DC: L’idea dell’amicizia intesa come momento di condivisione ci piaceva molto, anche perché due giorni prima di venire a Roma avevo appena installato un’opera realizzata a quattro mani con Nate, e negli stessi giorni stavamo lavorando a un libro su Dash.
LP: Vuoi dire che l’idea era già nell’aria?
DC: Esatto. Nell’evoluzione del progetto abbiamo capito che il modo migliore per presentare il lavoro di ognuno di noi era quello di separare le personalità, e legarle ognuna a un luogo diverso: io a Palazzo Rospigliosi, Nate all’Accademia Americana e Dash al Macro.
LP: Come vi siete relazionati con gli spazi?
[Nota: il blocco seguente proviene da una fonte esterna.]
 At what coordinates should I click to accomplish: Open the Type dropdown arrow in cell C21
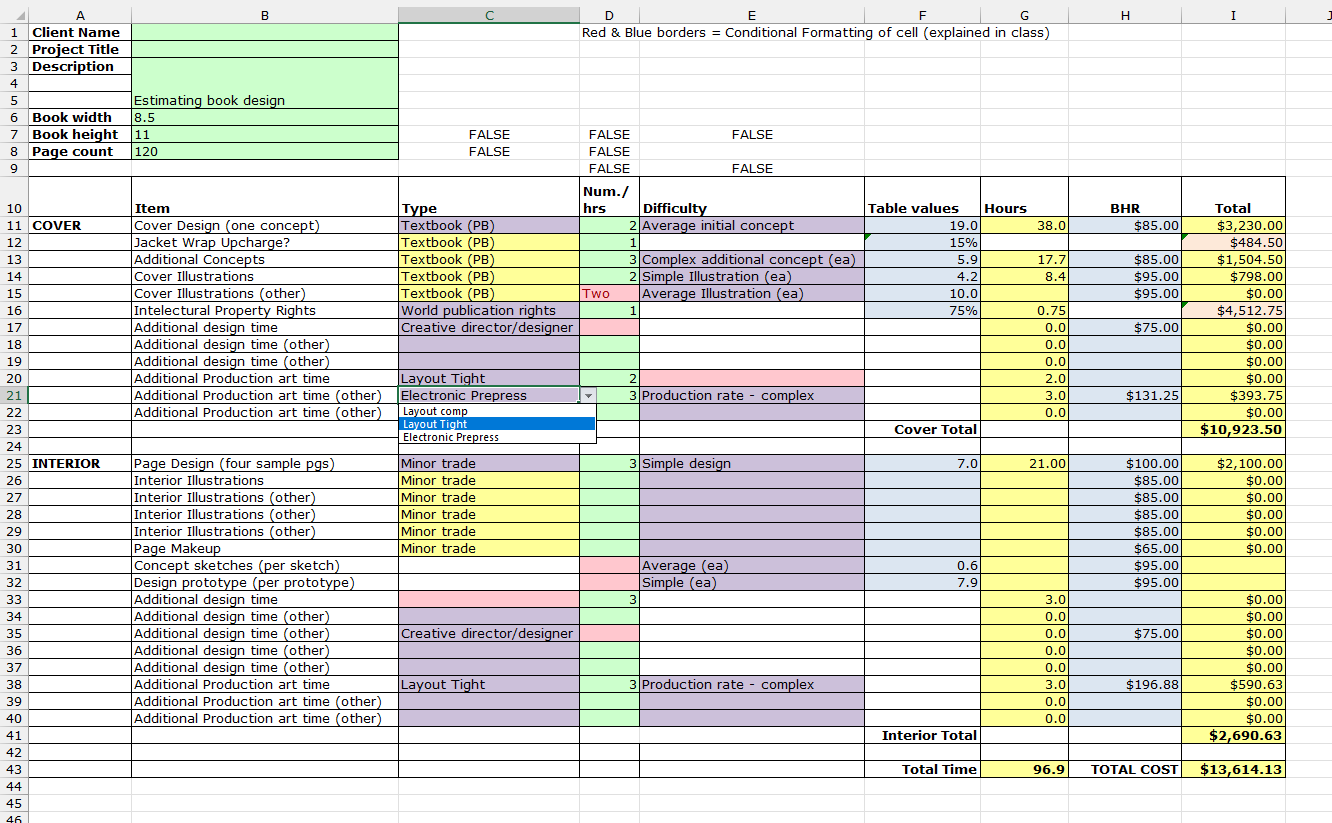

DC: Per quanto mi riguarda, la mia mostra è stata concepita per Palazzo Rospigliosi, ma sulla base di un’idea che avevo da tempo. Volevo fare dipinti in bianco e nero, con parole scritte in grande, che esprimessero l’idea di un climax, del momento culminante di qualcosa: un’ispirazione positiva, ma anche un momento negativo. Quando poi ho visto gli affreschi del palazzo, che rappresentavano i ratti di dee e ninfe come Europa o Proserpina, ho pensato al culmine di un atto sessuale. Del resto, sono ambienti talmente carichi che è difficile aggiungerci qualcosa. Così ho pensato alle esclamazioni nei dipinti, come una sorta di risposta scritta alle immagini, una reazione forte a un luogo carico di storia.
NL: Questa primavera ho fatto una grande mostra in due gallerie di New York, Maccarone e Gavin Brown, e quindi prima dell’estate avevo consumato le mie energie. Non sapevo bene cosa fare prima del sopralluogo con Dan all’Accademia Americana in maggio, ma poi ho pensato di non relazionarmi con la storia dell’istituzione, molto diversa da quella di Palazzo Rospigliosi.
LP: Cosa ti ha ispirato?
NL: Sono partito dalla conversazione sul titolo, e ho iniziato a realizzare nuove versioni di opere che avevo già fatto, come la serie di dipinti ispirati a fotocopie di immagini di persone che attraversano il confine tra due stati. Ho riflettuto sulla natura di queste opere, che sembrano ispirate da figure di fantasmi, basate sull’assenza e sulla scomparsa dell’essere umano. Non legate direttamente a Dash, ma ispirate alla sua perdita.
LP: La ricostruzione per frammenti di una memoria personale?
NL: Sì. Memoria e amnesia. La memoria è un flusso che va e viene, che non è permanente. Sono opere legate alle mie esperienze personali, come la visita a una mostra di Goya, una pizza, l’opera di un altro artista, rivissute attraverso la pittura che le trasforma in qualcosa d’altro.
LP: Torniamo alla vostra relazione con Dash Snow. Come avete vissuto la sua scomparsa?
NL: Non ho l’abitudine di parlare dei miei amici scomparsi. Non che non sappia farlo, ma non riesco. L’ho fatto con la mia mostra, dove ogni opera non è un souvenir, ma una creazione.
DC: Non ci sono riferimenti espliciti alla memoria di Dash nei miei quadri, che parlano dell’ambiguità di un momento importante, che può essere positivo o negativo. Nonostante sia scomparso, credo che Dash sia presente nella mia vita, come Nate. Siamo noi i “three amigos”!